What you need to do:
Locate every line in the listing that contains the word "arrow" and copy each of those lines. Matching is case-sensitive.

Available records:
------------

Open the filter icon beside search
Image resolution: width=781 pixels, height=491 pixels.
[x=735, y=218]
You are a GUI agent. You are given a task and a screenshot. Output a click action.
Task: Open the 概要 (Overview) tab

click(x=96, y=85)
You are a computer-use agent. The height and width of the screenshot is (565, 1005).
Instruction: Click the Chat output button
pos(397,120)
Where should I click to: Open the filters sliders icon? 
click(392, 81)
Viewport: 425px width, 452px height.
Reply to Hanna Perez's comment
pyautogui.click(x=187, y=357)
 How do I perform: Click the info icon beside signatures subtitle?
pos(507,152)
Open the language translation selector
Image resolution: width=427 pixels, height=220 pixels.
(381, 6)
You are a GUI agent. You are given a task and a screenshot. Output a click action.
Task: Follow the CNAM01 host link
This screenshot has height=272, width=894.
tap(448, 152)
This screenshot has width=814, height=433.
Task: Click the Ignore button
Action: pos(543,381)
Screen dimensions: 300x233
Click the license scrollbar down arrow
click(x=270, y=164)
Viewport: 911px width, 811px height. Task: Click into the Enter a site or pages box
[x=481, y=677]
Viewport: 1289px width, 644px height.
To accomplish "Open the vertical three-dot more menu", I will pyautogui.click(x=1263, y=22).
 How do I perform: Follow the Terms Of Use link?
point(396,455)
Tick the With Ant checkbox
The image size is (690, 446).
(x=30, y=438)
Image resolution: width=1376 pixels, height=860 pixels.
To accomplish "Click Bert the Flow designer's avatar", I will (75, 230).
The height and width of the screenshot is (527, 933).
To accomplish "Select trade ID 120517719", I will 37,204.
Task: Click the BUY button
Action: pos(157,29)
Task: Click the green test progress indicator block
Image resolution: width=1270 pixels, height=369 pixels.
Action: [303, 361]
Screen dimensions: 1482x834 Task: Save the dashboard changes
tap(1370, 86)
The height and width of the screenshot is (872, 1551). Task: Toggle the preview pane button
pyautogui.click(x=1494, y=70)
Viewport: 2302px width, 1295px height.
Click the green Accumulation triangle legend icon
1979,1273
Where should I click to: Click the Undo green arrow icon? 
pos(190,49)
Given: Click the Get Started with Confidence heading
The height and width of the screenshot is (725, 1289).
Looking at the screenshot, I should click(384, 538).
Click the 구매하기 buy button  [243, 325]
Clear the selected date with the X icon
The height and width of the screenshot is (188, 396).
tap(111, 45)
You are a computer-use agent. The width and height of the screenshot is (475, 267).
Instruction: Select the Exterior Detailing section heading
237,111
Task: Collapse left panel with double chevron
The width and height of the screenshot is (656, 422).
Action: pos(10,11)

------------

Solution for this task:
Click the license scrollbar down arrow
Where should I click to: Click the Undo green arrow icon? 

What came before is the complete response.